Which is why the following things have been made, arranged, and/or prepped around my house lately. Not to mention the over-the-top cleaning that I have been trying to accomplish as well.


Kim was over last night and she and I did some major party-prep sugaring:

Our first batch of caramel corn.

This particular type of caramel corn is made in a paper bag in the microwave. Angry Chicken first turned me on to the concept. This poor, butter and sugar-soaked bag had seen two batches of caramel corn work their way through it. Kim and I almost ate the bag itself, the stuff was so good.

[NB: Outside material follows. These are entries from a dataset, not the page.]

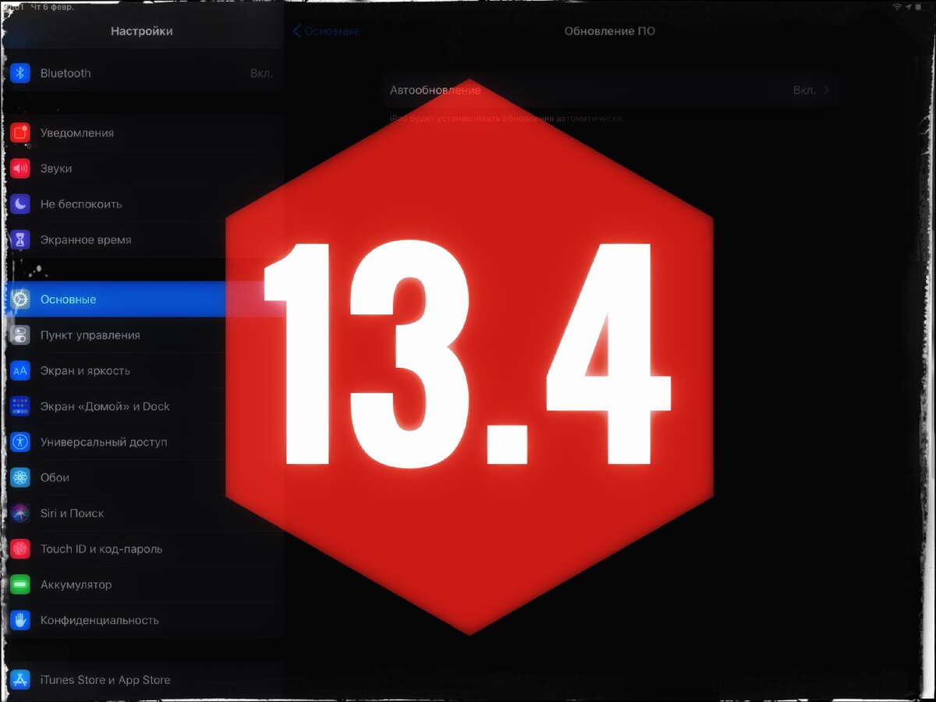The height and width of the screenshot is (702, 936).
Task: Click the Экран и яркость icon
Action: (20, 371)
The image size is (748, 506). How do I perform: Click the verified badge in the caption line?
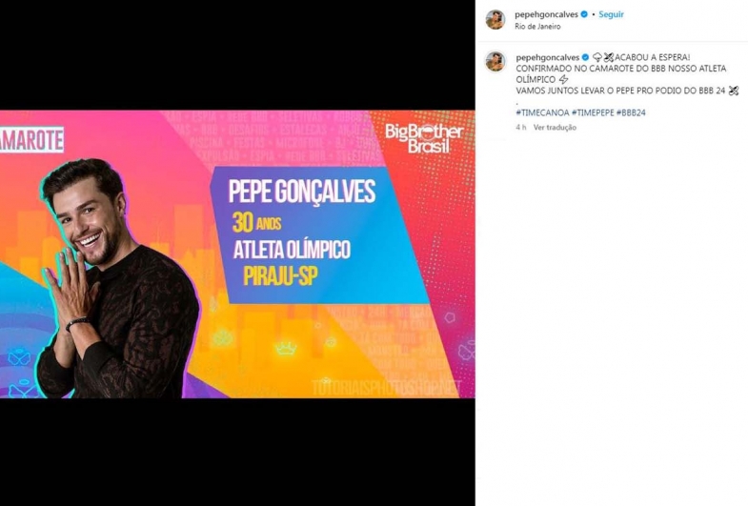coord(585,57)
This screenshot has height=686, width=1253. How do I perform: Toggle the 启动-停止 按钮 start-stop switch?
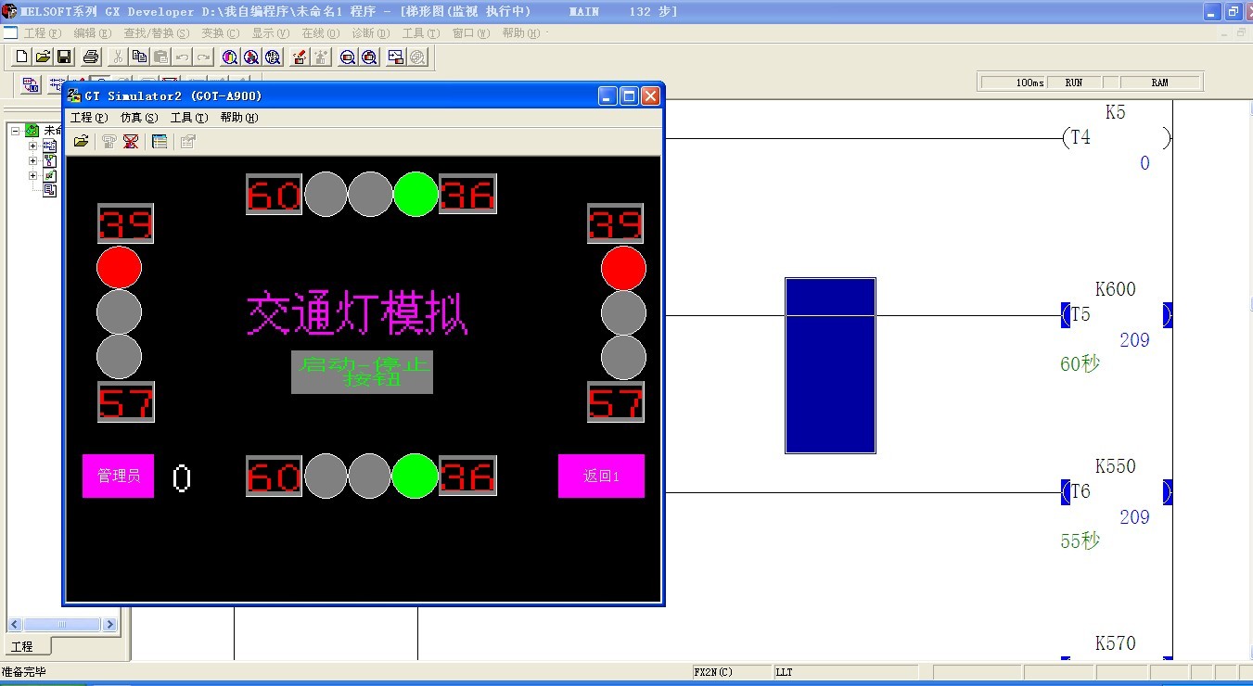coord(362,372)
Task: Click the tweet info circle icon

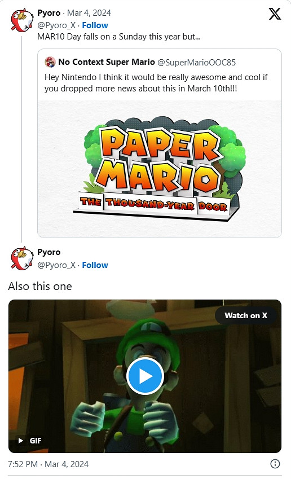Action: tap(275, 464)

Four batches - FOUR BATCHES! - of caramel corn, bagged and ready to go. The last batch I deviated from the original recipe a bit and added in 2 tsp. of vanilla to the caramel. I bagged that in clear cellophane bags - they're the "adult" batch, if you will.

Slab O' Rice Krispy.

Elmo getting stuffed.

(I'm sorry, there's probably too much that I could say about that last sentence & picture, but I'll leave it to you to supply your own details.)


After all of the sugaring was done, Kim and I did the tiniest bit of fiber-ing. We had hoped to mess with our February Fiber Club haul, but alas, Hello Yarn's February shipment is a bit delayed this month and so we'll have to wait until next time to give it a whirl.








Now if you will excuse me, I have to run and pick up some half-and-half and a coffee cake from the store for tomorrow's pre-party breakfast gathering, then go home and continue cleaning so that the house is nice and tidy when all of the little kids come over to trash it.

Wish us luck!

Tuesday, March 04, 2008

Indeed


Sometimes it's just an SSK kind of world, isn't it?

(Bumper sticker courtesy of Oma - the Munchkin's maternal grandmother, also known as My Mommy.)

I'm off now to get the Munch from daycare & then pick up the dog from the groomers. Last time they cut off a whopping 5 full pounds of fur from our 4-legged beast. We'll see how much they got off of him this time around.